**Problem to solve:**
Reproduce the records that follow exactly as they appear.

── Task input ──

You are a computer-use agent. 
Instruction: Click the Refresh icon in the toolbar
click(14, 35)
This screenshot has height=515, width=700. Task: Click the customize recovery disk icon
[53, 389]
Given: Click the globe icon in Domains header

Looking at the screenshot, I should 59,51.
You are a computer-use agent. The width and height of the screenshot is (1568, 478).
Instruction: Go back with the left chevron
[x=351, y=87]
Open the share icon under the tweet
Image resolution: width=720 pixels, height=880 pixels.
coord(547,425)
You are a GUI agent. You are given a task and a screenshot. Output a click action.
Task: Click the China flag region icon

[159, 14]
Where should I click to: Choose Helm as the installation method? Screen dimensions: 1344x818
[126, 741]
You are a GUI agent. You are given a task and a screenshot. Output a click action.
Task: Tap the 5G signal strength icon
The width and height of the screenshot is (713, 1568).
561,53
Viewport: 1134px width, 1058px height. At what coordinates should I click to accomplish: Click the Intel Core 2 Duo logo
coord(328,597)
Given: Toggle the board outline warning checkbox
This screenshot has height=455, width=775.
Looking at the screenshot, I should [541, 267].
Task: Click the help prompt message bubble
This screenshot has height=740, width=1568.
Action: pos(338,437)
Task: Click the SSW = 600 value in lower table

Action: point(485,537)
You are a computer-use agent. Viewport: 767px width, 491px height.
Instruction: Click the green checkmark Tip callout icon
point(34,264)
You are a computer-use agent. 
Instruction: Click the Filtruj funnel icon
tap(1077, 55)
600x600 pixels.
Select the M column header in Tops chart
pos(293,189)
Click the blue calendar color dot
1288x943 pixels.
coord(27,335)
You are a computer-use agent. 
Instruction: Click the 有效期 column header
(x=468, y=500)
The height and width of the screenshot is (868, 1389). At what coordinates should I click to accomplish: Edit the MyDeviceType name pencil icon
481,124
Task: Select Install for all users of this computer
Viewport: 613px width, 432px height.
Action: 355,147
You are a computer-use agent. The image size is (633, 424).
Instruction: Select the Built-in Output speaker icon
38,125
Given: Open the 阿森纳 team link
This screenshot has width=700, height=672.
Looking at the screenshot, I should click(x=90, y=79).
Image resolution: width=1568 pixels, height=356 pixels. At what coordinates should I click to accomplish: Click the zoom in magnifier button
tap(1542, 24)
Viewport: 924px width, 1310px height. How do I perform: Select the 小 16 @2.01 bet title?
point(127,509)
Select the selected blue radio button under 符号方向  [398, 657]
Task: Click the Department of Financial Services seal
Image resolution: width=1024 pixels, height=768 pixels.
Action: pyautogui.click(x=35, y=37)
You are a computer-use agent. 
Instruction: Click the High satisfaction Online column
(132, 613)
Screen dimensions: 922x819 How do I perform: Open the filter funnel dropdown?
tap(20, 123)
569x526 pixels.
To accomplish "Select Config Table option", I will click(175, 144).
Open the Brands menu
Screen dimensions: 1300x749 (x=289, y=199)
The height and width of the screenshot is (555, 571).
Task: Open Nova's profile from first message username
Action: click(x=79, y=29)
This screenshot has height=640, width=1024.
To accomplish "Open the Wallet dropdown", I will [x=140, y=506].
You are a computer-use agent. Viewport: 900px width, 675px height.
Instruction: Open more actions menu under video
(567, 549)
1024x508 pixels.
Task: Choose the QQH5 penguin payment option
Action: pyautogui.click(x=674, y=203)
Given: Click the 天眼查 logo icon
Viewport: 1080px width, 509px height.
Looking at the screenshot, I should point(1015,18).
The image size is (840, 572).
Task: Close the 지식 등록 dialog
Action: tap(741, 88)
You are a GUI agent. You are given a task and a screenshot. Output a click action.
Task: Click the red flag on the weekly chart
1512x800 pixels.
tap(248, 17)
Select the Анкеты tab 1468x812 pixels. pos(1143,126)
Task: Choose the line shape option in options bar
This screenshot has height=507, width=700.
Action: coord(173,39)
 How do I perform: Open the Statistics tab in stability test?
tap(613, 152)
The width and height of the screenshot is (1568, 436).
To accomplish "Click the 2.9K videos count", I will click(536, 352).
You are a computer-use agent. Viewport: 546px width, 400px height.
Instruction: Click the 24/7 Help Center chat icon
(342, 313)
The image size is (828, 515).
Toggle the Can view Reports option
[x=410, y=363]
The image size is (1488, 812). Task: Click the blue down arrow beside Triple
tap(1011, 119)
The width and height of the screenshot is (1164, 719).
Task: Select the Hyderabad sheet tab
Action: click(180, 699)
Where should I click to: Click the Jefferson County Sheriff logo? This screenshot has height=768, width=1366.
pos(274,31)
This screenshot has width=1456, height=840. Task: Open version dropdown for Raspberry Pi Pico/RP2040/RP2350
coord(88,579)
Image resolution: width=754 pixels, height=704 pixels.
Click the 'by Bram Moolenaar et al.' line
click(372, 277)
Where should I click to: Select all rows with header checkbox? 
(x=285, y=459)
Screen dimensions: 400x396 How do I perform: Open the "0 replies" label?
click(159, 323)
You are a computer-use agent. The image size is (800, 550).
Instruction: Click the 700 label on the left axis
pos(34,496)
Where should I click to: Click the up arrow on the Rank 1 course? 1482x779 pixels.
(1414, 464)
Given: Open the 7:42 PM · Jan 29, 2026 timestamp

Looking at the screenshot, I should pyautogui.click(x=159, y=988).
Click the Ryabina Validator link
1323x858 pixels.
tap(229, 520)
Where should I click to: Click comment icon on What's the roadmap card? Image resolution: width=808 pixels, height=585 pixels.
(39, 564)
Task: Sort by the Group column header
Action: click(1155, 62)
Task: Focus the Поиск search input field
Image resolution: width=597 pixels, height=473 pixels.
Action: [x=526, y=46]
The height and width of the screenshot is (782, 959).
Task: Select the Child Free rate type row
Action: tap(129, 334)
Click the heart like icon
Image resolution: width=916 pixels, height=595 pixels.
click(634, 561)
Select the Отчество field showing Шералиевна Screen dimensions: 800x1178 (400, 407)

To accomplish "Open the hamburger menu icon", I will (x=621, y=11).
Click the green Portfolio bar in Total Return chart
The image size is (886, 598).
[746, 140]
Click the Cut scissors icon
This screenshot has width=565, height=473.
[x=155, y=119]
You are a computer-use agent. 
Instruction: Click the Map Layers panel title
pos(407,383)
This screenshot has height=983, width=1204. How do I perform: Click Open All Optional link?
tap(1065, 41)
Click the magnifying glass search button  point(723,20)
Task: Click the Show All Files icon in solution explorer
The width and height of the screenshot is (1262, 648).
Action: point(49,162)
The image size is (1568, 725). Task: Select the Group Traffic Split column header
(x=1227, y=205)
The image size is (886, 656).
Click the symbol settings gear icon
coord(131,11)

───

**Exercise result:**
You are a computer-use agent. 
Instruction: Click the Refresh icon in the toolbar
click(14, 35)
This screenshot has height=515, width=700. Task: Click the customize recovery disk icon
[53, 389]
Given: Click the globe icon in Domains header

Looking at the screenshot, I should 59,51.
You are a computer-use agent. The width and height of the screenshot is (1568, 478).
Instruction: Go back with the left chevron
[x=351, y=87]
Open the share icon under the tweet
Image resolution: width=720 pixels, height=880 pixels.
coord(547,425)
You are a GUI agent. You are given a task and a screenshot. Output a click action.
Task: Click the China flag region icon

[159, 14]
Where should I click to: Choose Helm as the installation method? Screen dimensions: 1344x818
[126, 741]
You are a GUI agent. You are given a task and a screenshot. Output a click action.
Task: Tap the 5G signal strength icon
The width and height of the screenshot is (713, 1568).
561,53
Viewport: 1134px width, 1058px height. At what coordinates should I click to accomplish: Click the Intel Core 2 Duo logo
coord(328,597)
Given: Toggle the board outline warning checkbox
This screenshot has height=455, width=775.
Looking at the screenshot, I should [541, 267].
Task: Click the help prompt message bubble
This screenshot has height=740, width=1568.
Action: pos(338,437)
Task: Click the SSW = 600 value in lower table

Action: point(485,537)
You are a computer-use agent. Viewport: 767px width, 491px height.
Instruction: Click the green checkmark Tip callout icon
point(34,264)
You are a computer-use agent. 
Instruction: Click the Filtruj funnel icon
tap(1077, 55)
600x600 pixels.
Select the M column header in Tops chart
pos(293,189)
Click the blue calendar color dot
1288x943 pixels.
coord(27,335)
You are a computer-use agent. 
Instruction: Click the 有效期 column header
(x=468, y=500)
The height and width of the screenshot is (868, 1389). At what coordinates should I click to accomplish: Edit the MyDeviceType name pencil icon
481,124
Task: Select Install for all users of this computer
Viewport: 613px width, 432px height.
Action: 355,147
You are a computer-use agent. The image size is (633, 424).
Instruction: Select the Built-in Output speaker icon
38,125
Given: Open the 阿森纳 team link
This screenshot has width=700, height=672.
Looking at the screenshot, I should click(x=90, y=79).
Image resolution: width=1568 pixels, height=356 pixels. At what coordinates should I click to accomplish: Click the zoom in magnifier button
tap(1542, 24)
Viewport: 924px width, 1310px height. How do I perform: Select the 小 16 @2.01 bet title?
point(127,509)
Select the selected blue radio button under 符号方向  [398, 657]
Task: Click the Department of Financial Services seal
Image resolution: width=1024 pixels, height=768 pixels.
Action: pyautogui.click(x=35, y=37)
You are a computer-use agent. 
Instruction: Click the High satisfaction Online column
(132, 613)
Screen dimensions: 922x819 How do I perform: Open the filter funnel dropdown?
tap(20, 123)
569x526 pixels.
To accomplish "Select Config Table option", I will click(175, 144).
Open the Brands menu
Screen dimensions: 1300x749 (x=289, y=199)
The height and width of the screenshot is (555, 571).
Task: Open Nova's profile from first message username
Action: click(x=79, y=29)
This screenshot has height=640, width=1024.
To accomplish "Open the Wallet dropdown", I will [x=140, y=506].
You are a computer-use agent. Viewport: 900px width, 675px height.
Instruction: Open more actions menu under video
(567, 549)
1024x508 pixels.
Task: Choose the QQH5 penguin payment option
Action: pyautogui.click(x=674, y=203)
Given: Click the 天眼查 logo icon
Viewport: 1080px width, 509px height.
Looking at the screenshot, I should point(1015,18).
The image size is (840, 572).
Task: Close the 지식 등록 dialog
Action: tap(741, 88)
You are a GUI agent. You are given a task and a screenshot. Output a click action.
Task: Click the red flag on the weekly chart
1512x800 pixels.
tap(248, 17)
Select the Анкеты tab 1468x812 pixels. pos(1143,126)
Task: Choose the line shape option in options bar
This screenshot has height=507, width=700.
Action: coord(173,39)
 How do I perform: Open the Statistics tab in stability test?
tap(613, 152)
The width and height of the screenshot is (1568, 436).
To accomplish "Click the 2.9K videos count", I will click(536, 352).
You are a computer-use agent. Viewport: 546px width, 400px height.
Instruction: Click the 24/7 Help Center chat icon
(342, 313)
The image size is (828, 515).
Toggle the Can view Reports option
[x=410, y=363]
The image size is (1488, 812). Task: Click the blue down arrow beside Triple
tap(1011, 119)
The width and height of the screenshot is (1164, 719).
Task: Select the Hyderabad sheet tab
Action: click(180, 699)
Where should I click to: Click the Jefferson County Sheriff logo? This screenshot has height=768, width=1366.
pos(274,31)
This screenshot has width=1456, height=840. Task: Open version dropdown for Raspberry Pi Pico/RP2040/RP2350
coord(88,579)
Image resolution: width=754 pixels, height=704 pixels.
Click the 'by Bram Moolenaar et al.' line
click(372, 277)
Where should I click to: Select all rows with header checkbox? 
(x=285, y=459)
Screen dimensions: 400x396 How do I perform: Open the "0 replies" label?
click(159, 323)
You are a computer-use agent. The image size is (800, 550).
Instruction: Click the 700 label on the left axis
pos(34,496)
Where should I click to: Click the up arrow on the Rank 1 course? 1482x779 pixels.
(1414, 464)
Given: Open the 7:42 PM · Jan 29, 2026 timestamp

Looking at the screenshot, I should pyautogui.click(x=159, y=988).
Click the Ryabina Validator link
1323x858 pixels.
tap(229, 520)
Where should I click to: Click comment icon on What's the roadmap card? Image resolution: width=808 pixels, height=585 pixels.
(39, 564)
Task: Sort by the Group column header
Action: click(1155, 62)
Task: Focus the Поиск search input field
Image resolution: width=597 pixels, height=473 pixels.
Action: [x=526, y=46]
The height and width of the screenshot is (782, 959).
Task: Select the Child Free rate type row
Action: tap(129, 334)
Click the heart like icon
Image resolution: width=916 pixels, height=595 pixels.
click(634, 561)
Select the Отчество field showing Шералиевна Screen dimensions: 800x1178 (400, 407)

To accomplish "Open the hamburger menu icon", I will (x=621, y=11).
Click the green Portfolio bar in Total Return chart
The image size is (886, 598).
[746, 140]
Click the Cut scissors icon
This screenshot has width=565, height=473.
[x=155, y=119]
You are a computer-use agent. 
Instruction: Click the Map Layers panel title
pos(407,383)
This screenshot has height=983, width=1204. How do I perform: Click Open All Optional link?
tap(1065, 41)
Click the magnifying glass search button  point(723,20)
Task: Click the Show All Files icon in solution explorer
The width and height of the screenshot is (1262, 648).
Action: point(49,162)
The image size is (1568, 725). Task: Select the Group Traffic Split column header
(x=1227, y=205)
The image size is (886, 656).
Click the symbol settings gear icon
coord(131,11)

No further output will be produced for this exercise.